In case No. 12-1246, the appeal is dismissed as moot. In case No. 12-2548, the district court’s judgment is reversed and the injunction is vacated.

. These reports include Vazques, Glaser & Bruvold, Measuring the Cost of Project Labor Agreements on School Construction in California, available at http://www.nusinstitute.org/ assets/resources/pageResources/Measuring-the-Costof-Project-Labor-Agreements-on-School-Construction-in-California.pdf (last visited August. 08, 2013) (finding that PLA *575school construction projects cost 13% more per square foot than comparable non-PLA projects); Tuerck, Why Project Labor Agreements Are Not in the Public Interest, 30 CATO J. 45 (Winter 2010), available at http://www. cato.org/sites/cato.org/files/serials/files/cato-journal/2010/l/cj30nl-3.pdf (last visited August 08, 2013) ("By one estimate, PLAs add 12-18 percent to the cost of public projects”); and Tuerck, Glassman & Bachman, Project Labor Agreements on Federal Construction Projects: A Costly Solution in Search of a Problem, available at http://www.beaconhill. org/BHIStudies/PLA2009/PLAFinal090923. pdf (last visited August 08, 2013) (noting that PLAs increased construction costs on state school construction projects).

. The councils cite, among others, Dale Bel-man and Matthew M. Bodah, Building Better: A Look at Best Practices for the Design of Project Labor Agreements (Economic Policy Institute Briefing Paper #274, Aug. 10, 2010), available at http://epi.3cdnnet/179fd 74170130cd540_ibm6ib3kd.pdf (last visited August 08, 2013) (discussing benefits of PLAs, including quick resolution of labor disputes and improved working conditions); Dale Bel-man et al., Project Labor Agreements’ Effects on School Construction Costs in Massachusetts, 49 Indus.

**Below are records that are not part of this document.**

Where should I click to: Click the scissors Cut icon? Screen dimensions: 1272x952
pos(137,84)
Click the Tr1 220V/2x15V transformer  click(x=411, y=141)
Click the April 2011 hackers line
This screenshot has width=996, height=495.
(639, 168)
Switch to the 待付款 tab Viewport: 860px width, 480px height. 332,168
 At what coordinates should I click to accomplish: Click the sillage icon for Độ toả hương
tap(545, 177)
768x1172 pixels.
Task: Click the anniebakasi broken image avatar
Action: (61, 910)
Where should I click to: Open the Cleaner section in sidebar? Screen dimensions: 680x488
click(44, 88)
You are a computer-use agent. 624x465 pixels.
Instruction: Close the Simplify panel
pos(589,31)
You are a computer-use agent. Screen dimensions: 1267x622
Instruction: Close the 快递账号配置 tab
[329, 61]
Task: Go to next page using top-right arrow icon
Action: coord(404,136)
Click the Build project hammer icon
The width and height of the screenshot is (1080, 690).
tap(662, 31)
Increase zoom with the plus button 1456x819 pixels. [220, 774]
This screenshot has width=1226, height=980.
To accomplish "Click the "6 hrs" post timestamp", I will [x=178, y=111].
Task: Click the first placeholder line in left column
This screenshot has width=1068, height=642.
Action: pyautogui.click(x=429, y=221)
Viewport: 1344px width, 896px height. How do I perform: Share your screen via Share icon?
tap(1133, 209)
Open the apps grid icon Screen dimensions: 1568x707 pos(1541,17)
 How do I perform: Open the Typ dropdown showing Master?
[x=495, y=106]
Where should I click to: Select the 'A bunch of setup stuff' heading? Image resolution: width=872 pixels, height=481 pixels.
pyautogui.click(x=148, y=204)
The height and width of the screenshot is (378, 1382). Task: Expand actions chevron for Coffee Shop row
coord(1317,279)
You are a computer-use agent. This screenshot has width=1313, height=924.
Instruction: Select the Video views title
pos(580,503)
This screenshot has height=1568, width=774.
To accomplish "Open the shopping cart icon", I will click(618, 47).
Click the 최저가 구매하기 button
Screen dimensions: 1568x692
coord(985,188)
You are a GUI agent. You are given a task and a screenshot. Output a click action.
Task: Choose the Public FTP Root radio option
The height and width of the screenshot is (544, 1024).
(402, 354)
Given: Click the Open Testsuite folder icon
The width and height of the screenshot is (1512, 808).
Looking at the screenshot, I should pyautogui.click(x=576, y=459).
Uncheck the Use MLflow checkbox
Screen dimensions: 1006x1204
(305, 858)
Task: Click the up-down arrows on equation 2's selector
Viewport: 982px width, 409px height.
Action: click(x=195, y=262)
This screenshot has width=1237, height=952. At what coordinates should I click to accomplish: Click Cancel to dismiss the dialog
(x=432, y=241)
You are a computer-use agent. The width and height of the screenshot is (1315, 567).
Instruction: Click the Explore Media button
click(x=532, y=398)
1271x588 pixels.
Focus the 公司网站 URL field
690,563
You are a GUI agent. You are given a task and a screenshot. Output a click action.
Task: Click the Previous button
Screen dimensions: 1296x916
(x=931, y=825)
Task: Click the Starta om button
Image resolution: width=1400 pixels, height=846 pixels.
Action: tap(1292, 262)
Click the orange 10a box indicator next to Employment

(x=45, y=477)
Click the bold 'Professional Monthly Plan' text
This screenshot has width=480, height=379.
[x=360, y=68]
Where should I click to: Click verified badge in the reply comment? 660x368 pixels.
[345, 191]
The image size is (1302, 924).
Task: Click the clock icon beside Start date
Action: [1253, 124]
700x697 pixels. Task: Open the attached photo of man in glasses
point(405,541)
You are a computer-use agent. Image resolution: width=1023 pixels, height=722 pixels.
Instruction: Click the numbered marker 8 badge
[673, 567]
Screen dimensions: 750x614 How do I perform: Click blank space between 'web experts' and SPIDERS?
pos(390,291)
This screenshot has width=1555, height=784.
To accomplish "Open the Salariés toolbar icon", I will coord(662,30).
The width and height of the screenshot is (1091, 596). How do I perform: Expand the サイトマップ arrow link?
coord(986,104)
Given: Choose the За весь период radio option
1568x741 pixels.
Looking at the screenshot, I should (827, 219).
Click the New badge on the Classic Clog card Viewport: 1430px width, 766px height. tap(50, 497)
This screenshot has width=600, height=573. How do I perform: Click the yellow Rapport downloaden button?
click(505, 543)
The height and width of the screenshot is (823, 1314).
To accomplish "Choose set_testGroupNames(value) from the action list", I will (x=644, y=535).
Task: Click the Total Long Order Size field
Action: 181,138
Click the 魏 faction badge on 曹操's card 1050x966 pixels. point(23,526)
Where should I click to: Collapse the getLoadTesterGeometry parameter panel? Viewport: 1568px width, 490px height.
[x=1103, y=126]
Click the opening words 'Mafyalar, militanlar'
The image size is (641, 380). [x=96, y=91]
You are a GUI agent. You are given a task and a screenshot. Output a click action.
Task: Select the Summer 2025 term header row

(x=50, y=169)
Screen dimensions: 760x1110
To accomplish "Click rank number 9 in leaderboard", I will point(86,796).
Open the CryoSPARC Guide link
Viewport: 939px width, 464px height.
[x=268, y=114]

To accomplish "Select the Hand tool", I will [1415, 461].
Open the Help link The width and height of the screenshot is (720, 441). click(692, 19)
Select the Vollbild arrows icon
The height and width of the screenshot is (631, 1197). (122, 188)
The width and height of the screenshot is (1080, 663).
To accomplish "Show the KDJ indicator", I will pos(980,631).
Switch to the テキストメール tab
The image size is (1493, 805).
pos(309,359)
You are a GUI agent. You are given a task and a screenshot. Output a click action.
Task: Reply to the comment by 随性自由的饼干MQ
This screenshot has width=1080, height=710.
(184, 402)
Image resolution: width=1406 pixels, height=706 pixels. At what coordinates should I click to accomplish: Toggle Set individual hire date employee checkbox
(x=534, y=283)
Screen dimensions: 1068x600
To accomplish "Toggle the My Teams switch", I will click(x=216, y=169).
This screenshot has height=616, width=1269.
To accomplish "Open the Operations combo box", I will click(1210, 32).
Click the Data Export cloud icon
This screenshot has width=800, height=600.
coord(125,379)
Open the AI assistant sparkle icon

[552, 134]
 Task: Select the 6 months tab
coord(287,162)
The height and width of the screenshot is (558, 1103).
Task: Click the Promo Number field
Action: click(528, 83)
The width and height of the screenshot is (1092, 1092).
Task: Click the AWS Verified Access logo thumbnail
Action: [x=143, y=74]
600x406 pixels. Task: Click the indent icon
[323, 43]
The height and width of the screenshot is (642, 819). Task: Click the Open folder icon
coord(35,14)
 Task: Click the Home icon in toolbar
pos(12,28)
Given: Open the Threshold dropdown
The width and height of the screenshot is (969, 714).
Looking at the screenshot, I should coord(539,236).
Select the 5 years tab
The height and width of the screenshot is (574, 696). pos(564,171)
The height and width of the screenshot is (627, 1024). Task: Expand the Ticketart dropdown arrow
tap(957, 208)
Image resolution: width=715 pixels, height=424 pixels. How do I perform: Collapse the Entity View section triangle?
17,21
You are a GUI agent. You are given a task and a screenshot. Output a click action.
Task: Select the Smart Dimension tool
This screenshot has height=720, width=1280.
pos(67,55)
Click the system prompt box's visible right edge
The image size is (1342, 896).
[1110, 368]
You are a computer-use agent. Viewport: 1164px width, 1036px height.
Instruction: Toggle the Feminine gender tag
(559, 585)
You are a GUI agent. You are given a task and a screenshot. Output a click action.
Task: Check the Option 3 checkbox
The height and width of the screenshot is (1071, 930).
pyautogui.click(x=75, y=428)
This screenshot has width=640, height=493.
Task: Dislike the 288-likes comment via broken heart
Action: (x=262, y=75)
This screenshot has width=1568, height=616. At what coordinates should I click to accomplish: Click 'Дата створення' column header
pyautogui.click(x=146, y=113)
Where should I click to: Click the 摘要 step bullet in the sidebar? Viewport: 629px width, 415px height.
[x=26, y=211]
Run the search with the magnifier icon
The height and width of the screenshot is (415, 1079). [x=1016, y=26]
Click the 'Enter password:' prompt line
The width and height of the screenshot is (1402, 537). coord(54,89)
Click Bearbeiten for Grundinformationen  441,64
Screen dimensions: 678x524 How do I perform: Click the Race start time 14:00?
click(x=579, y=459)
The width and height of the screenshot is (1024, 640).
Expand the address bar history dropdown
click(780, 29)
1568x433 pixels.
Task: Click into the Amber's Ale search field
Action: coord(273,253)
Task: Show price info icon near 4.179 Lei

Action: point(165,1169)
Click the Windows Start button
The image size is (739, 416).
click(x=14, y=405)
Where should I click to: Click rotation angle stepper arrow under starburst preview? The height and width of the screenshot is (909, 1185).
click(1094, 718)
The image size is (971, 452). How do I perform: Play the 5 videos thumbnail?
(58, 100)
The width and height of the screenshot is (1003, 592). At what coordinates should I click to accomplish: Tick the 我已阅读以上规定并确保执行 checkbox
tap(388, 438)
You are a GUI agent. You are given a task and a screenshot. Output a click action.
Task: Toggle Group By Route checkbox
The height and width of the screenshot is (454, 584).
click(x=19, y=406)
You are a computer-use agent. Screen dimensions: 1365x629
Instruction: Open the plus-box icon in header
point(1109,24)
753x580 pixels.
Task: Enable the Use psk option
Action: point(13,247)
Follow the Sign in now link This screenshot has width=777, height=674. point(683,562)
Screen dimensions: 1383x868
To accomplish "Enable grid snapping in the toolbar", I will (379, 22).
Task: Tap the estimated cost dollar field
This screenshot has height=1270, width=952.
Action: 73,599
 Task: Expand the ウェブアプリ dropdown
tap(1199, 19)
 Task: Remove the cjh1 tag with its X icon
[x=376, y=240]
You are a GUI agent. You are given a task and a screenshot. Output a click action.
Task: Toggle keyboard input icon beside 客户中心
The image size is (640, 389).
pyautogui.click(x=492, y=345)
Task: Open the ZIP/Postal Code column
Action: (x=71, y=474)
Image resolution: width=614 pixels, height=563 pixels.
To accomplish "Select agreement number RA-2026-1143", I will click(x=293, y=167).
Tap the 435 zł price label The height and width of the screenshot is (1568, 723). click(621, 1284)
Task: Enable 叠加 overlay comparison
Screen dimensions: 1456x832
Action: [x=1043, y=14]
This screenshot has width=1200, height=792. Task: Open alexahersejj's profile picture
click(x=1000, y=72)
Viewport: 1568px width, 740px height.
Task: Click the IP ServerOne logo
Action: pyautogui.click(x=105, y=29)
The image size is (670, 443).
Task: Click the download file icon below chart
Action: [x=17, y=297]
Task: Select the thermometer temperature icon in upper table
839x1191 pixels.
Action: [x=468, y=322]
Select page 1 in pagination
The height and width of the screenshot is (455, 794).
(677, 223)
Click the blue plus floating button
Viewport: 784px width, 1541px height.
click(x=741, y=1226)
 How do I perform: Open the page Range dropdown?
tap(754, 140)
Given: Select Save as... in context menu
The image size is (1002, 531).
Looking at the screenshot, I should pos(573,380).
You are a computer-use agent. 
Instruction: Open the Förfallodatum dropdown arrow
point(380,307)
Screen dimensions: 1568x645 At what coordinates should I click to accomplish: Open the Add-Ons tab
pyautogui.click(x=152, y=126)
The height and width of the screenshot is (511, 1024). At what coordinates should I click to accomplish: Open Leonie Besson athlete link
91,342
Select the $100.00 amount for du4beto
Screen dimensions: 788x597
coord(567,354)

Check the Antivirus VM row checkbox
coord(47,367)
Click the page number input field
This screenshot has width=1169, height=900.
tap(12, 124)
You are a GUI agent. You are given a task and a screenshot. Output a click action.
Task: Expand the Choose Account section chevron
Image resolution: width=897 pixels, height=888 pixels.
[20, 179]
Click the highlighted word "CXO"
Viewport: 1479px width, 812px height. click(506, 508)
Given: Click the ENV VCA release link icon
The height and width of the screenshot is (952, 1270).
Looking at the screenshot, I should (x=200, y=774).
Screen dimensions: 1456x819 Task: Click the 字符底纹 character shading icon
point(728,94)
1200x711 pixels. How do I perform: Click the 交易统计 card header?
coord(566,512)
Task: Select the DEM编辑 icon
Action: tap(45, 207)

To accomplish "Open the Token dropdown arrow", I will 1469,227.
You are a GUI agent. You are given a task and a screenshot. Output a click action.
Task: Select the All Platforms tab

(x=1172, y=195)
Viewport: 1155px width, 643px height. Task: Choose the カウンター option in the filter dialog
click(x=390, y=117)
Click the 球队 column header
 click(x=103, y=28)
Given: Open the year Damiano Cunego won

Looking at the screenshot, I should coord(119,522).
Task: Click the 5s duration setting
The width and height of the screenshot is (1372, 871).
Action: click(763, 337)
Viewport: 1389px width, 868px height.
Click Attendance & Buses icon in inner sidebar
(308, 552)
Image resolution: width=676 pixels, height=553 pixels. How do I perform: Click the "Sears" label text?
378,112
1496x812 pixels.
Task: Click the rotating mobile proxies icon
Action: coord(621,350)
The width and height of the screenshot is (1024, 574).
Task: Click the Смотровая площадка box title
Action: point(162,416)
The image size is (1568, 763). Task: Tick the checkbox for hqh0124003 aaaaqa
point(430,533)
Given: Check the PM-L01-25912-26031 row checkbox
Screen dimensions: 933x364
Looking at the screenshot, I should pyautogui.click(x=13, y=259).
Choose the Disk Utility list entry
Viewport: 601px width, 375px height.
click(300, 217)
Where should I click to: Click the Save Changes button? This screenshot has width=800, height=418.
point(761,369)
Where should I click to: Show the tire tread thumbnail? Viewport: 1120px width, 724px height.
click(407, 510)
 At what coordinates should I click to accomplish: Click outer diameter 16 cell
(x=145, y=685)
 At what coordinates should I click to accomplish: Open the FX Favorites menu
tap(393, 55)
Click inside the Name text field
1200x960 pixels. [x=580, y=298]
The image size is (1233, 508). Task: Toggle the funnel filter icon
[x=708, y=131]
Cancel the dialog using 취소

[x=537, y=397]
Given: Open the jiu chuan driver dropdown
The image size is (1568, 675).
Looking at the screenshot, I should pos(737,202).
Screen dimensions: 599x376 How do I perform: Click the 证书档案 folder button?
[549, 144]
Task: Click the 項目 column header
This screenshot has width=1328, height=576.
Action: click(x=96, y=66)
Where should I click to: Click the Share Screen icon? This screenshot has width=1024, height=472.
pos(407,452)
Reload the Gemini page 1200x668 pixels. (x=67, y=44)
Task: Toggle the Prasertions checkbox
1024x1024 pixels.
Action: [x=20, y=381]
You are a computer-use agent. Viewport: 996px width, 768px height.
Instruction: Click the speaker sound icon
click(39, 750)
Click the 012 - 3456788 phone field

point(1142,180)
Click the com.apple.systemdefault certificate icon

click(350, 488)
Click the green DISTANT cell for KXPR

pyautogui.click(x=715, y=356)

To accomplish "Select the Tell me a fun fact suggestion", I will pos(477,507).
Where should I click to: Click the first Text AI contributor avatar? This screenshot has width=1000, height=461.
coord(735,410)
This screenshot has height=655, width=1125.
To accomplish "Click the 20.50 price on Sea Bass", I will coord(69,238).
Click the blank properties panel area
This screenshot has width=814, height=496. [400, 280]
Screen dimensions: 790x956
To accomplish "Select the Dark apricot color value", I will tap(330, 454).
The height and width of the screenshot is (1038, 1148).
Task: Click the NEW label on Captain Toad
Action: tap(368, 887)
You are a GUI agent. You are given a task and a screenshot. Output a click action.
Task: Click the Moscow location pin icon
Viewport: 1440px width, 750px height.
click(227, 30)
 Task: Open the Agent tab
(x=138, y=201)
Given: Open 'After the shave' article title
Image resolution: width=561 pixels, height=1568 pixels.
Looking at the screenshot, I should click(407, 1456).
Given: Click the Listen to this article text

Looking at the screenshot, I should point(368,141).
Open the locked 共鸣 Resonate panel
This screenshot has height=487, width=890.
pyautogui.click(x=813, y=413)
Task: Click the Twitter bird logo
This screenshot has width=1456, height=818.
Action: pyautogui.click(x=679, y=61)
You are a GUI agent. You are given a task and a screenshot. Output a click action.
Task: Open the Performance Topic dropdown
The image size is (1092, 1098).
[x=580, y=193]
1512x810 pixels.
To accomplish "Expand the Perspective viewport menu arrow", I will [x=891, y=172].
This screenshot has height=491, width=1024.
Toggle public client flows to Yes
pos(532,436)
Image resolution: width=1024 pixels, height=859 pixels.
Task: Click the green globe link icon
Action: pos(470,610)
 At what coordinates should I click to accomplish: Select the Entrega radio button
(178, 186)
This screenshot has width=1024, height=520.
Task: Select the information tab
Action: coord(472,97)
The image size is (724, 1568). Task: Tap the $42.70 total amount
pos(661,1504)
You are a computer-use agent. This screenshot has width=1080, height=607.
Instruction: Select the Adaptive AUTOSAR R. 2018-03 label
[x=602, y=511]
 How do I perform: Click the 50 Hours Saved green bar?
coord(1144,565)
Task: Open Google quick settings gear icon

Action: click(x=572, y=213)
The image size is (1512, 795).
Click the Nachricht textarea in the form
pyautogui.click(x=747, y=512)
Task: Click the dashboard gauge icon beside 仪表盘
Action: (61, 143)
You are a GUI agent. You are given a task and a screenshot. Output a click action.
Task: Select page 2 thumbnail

Rel. 44 (2010), available at https://www.msu.edu/3rdale/Publications/ Construction%20&%20PLAs/Project %20Labor%20Agreements’%20Effect%20on %20School%20Construction%20Costs%20IR %20-%20Copy.pdf (last visited August 08, 2013) (arguing that PLAs do not increase construction costs).

. During oral argument, counsel for the Governor stated that a governmental unit could not choose a contractor who had a PLA if it had put in the lowest bid for a project. The Governor later clarified that that reading of the law is incorrect. The opposite is true—if a contractor with a PLA submits the lowest bid, it would be a violation of the act for the governmental entity not to choose that contractor because of the existence of the PLA.

. Chamber of Commerce v. Brown, 554 U.S. 60, 128 S.Ct. 2408, 171 L.Ed.2d 264 (2008), is like Gould. The Supreme Court held to be pre-empted a California statute ("AB 1889”) prohibiting employers that receive state grants or program funds from using the funds "to assist, promote, or deter union organizing,” and establishing a "formidable” scheme to enforce the statute. Id. at 63, 128 S.Ct. 2408. The Supreme Court reasoned that California had acted in its regulatory capacity not only because the statute was not “specifically tailored to one particular job” but also because the statute was not a "legitimate response to state procurement constraints or to local economic needs,” id. at 70, 128 S.Ct. 2408. citing Gould. In particular,

the legislative purpose is not the efficient procurement of goods and services, but the furtherance of a labor policy. Although a State has a legitimate proprietary interest in ensuring that state funds are spent in accordance with the purposes for which they are appropriated, this is not the objective of AB 1889. In contrast to a neutral affirmative requirement that funds be spent solely for the purposes of the relevant grant or program, AB 1889 imposes a targeted negative restriction on employer speech about unionization. Furthermore, the statute does not even apply this constraint uniformly. Instead of forbidding the use of state funds for all employer advocacy regarding unionization, AB 1889 permits use of state funds for select employer advocacy activities that promote unions.

Id. at 70-71, 128 S.Ct. 2408 (citations omitted). The Michigan statute at issue in this case has nothing like these facially regulatory aspects of AB 1889.